Apesar das intervenções realizadas nas vias paralelas às que serão portajadas, estas dificilmente serão alternativa para quem dá mais importância ao tempo, e à pontualidade, nas suas deslocações no Grande Porto. A CP até admite uma duplicação da procura no eixo Aveiro-Campanhã. Por Abel Coentrão (texto) e Adriano Miranda (foto)

a Para além do Estado, que admite encaixar 120 milhões de euros por ano, e da Brisa, que deixa de ter na A29 um concorrente gratuito à A1, quem ganhará com a cobrança de portagens nas vias sem custos para o utilizador (Scut) das três concessões rodoviárias do Grande Porto? Com os cidadãos, empresas e autarcas a prometerem protestos ao longo das próximas semanas, a decisão, polémica mesmo dentro do próprio PS, partido que suporta o Governo que a tomou, deverá ter impacto positivo no transporte público, admitem especialistas em mobilidade. A CP e a Metro do Porto, que contribuíram nos últimos anos para uma inversão da tendência de perda de clientes por parte do sector, estão à espreita, já que, no plano rodoviário, as designadas alternativas não passam, em boa parte dos casos, de ruas urbanas, a fazer demorar, muito, os trajectos de e para a área central do Grande Porto.

Construídas como alternativas à EN13 e a EN109, no caso da A28 e da A29, e como parte da CREP, a Circular Externa do Grande Porto, no caso da A41, as três Scut que o Governo decidiu portajar a partir de 1 de Julho terão nas vias que visaram substituir as alternativas para quem não quiser pagar. A Estradas de Portugal, que esta semana desvalorizou um memorando interno de 2006, revelado pelo PCP, em que era colocada em causa a classificação da rede nacional - e municipal - de estradas da região como "alternativa", tem feito obras de reabilitação, mas até sexta-feira o seu gabinete de comunicação não conseguiu explicar a dimensão das intervenções e o dinheiro investido para melhorar o percurso daqueles que, não pretendendo, ou não podendo, deixar de usar o carro, estejam a pensar fugir às portagens.

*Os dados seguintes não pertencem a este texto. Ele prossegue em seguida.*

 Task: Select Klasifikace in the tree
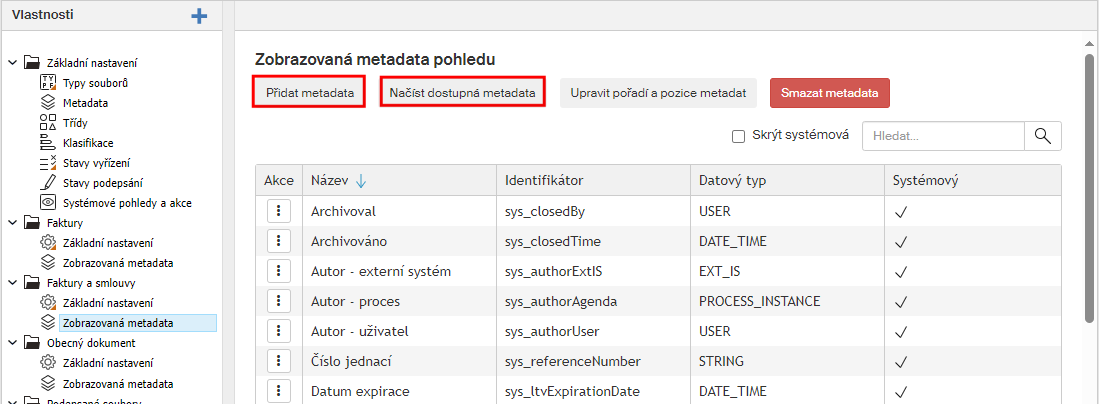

E, numa primeira fase, deverão ser muitos os que tentarão experimentar estas alternativas, admitem dois investigadores do CITTA - o Centro de Investigação do Território, Transportes e Ambiente, da Faculdade de Engenharia da Universidade do Porto. Álvaro Costa e Paulo Pinho, especialistas em mobilidade e planeamento com vários estudos sobre a realidade regional, lembram o peso do factor preço na hora de definir os trajectos do dia-a-dia. Notando o primeiro que, no caso de quem faz deslocações em trabalho - caso das transportadoras -, o outro factor que pesa, o tempo, "ganha valor". Ou seja, o expectável é que estes, se puderem, acabem por pagar, integrando este custo no preço dos seus produtos ou serviços.

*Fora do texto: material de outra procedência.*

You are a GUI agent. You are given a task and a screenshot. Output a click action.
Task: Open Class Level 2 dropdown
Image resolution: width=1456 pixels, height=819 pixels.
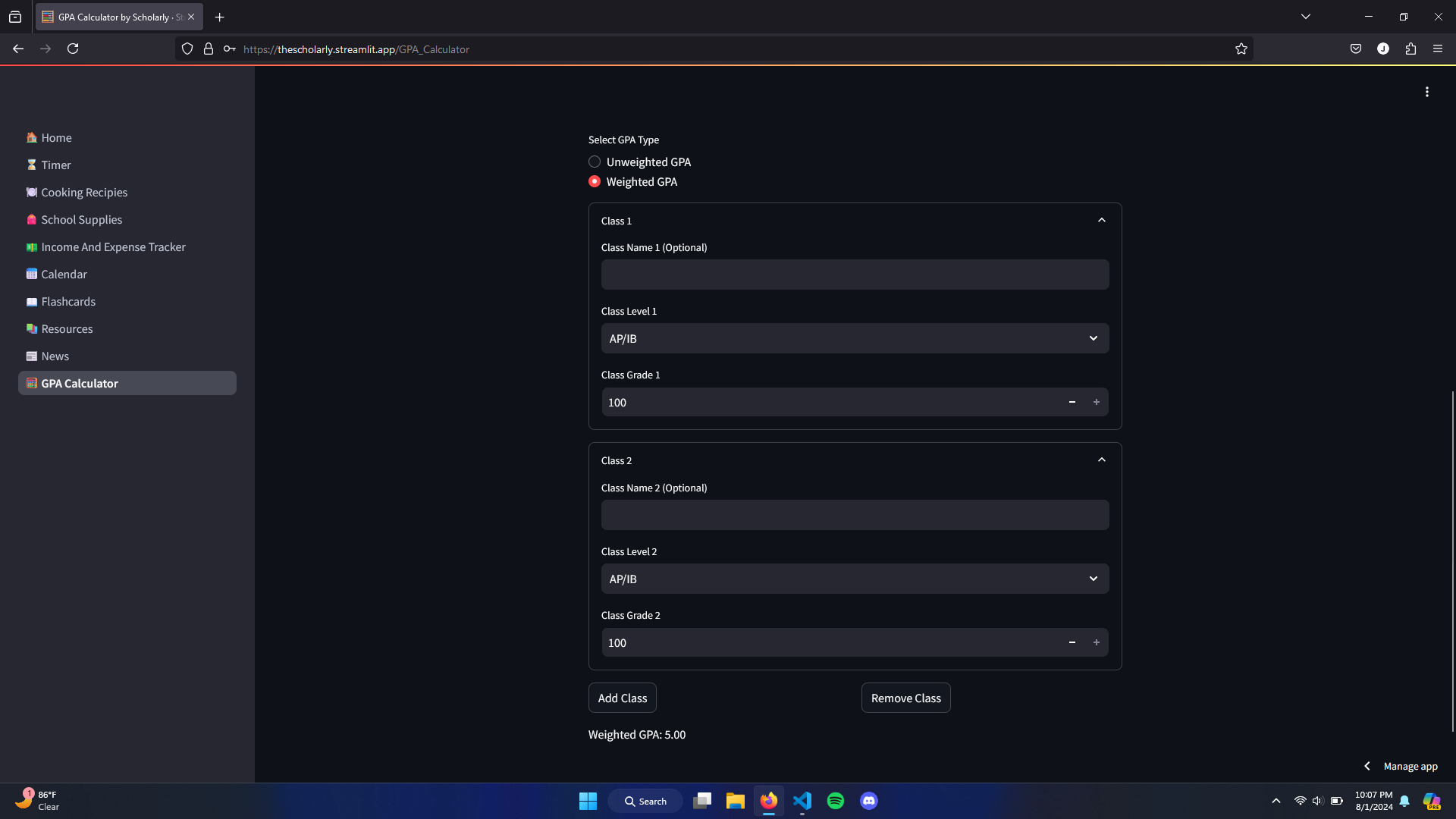point(855,579)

Já no caso das deslocações casa-trabalho, tem algum peso a regularidade do percurso, difícil de conseguir em vias nacionais estreitas, pejadas de autocarros e que cruzam centros urbanos. O que pode fazer com que, passados alguns meses, as chamadas alternativas voltem a ter o tráfego que têm hoje, ou pouco mais, optando quem possa por pagar a portagem ou transferindo-se outros para o metro ou para o comboio. É essa a perspectiva de Paulo Pinho, para quem o fim das vias Scut "é uma grande oportunidade para o transporte público"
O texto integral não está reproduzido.